The U.S. goal has always been to help the Afghan people build the institutions of governance, economy and security they need to chart their own future. From late 2001 through mid-2006, this strategy had considerable success.

Politically, the United Nations-led conference in Bonn, Germany, in December 2001 helped establish an interim government. In January 2004 the Afghan people adopted a progressive constitution. They turned out in overwhelming numbers to elect a president that October and a parliament in September 2005.

Economically, the international community pledged tens of billions of dollars in assistance. The growth rate of the Afghan economy climbed toward 10 percent, and an ambitious road-building program provided a reliable way to move goods to market.

As to security, the U.N. Security Council authorized an international military force in December 2001, put it under NATO command in August 2003 and expanded its writ to all of Afghanistan in October 2003. Afghan army and police forces were being recruited, trained and equipped. Most of the country was free of violence.

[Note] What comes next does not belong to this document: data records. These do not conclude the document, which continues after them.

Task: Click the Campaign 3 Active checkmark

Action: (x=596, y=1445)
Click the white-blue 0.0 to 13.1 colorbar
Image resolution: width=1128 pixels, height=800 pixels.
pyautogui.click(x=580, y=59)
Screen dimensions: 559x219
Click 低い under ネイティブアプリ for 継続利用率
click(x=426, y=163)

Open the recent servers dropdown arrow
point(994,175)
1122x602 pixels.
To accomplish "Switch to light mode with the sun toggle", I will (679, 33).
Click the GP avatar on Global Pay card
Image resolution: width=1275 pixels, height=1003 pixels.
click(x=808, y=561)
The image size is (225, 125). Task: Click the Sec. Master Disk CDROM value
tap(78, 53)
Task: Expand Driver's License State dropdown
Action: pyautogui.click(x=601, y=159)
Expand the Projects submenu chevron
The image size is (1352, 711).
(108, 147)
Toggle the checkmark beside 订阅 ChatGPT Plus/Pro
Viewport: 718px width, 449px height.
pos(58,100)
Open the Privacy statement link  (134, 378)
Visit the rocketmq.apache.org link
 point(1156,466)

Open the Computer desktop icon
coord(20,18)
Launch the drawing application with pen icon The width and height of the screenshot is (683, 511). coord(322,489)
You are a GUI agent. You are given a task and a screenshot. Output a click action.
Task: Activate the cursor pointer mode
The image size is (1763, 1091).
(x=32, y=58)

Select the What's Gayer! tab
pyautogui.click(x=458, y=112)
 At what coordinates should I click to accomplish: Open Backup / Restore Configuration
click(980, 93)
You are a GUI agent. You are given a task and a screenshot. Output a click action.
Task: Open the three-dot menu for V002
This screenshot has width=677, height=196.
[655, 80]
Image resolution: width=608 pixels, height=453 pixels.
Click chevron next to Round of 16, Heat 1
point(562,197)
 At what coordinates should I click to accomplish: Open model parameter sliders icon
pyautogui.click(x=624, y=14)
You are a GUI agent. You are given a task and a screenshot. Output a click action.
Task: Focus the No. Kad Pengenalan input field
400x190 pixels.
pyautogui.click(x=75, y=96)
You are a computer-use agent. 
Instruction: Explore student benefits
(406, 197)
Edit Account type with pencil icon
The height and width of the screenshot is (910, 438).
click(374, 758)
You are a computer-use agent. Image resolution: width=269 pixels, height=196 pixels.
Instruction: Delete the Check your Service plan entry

But in 2006, the situation deteriorated. Suicide bombings and attacks using improvised explosive devices spiked. Corruption and poppy production grew dramatically, and the central government failed to establish an effective presence in the provinces. The planned Afghan security force was simply too small to handle the escalating violence.

In September 2006, Afghanistan's neighbor Pakistan embarked on a series of well-intentioned but ill-fated deals intended to entice local tribes to support the government in Kabul. The tribes were supposed to expel al-Qaeda and end Taliban attacks in exchange for economic assistance and the withdrawal of Pakistani troops. Instead, these badly executed agreements strengthened the terrorist havens.

Then Pakistan plunged into an 18-month political crisis, beginning in March 2007 when President Pervez Musharraf fired the country's chief justice and ending with Musharraf's resignation in August 2008. Consumed by political chaos, Pakistan could only watch as al-Qaeda terrorists and their Taliban allies launched attacks not only in Afghanistan but also in Pakistan -- including the assassination of Benazir Bhutto.

Some argue that America could not respond to the deteriorating situation because its attention and its troops were all focused on Iraq. Yet despite troop demands for Iraq, President George W. Bush and our coalition allies launched a "quiet surge" in Afghanistan to meet the new challenge. Consider:

-- U.S. force levels increased from less than 21,000 in 2006 to nearly 31,000 in September 2008.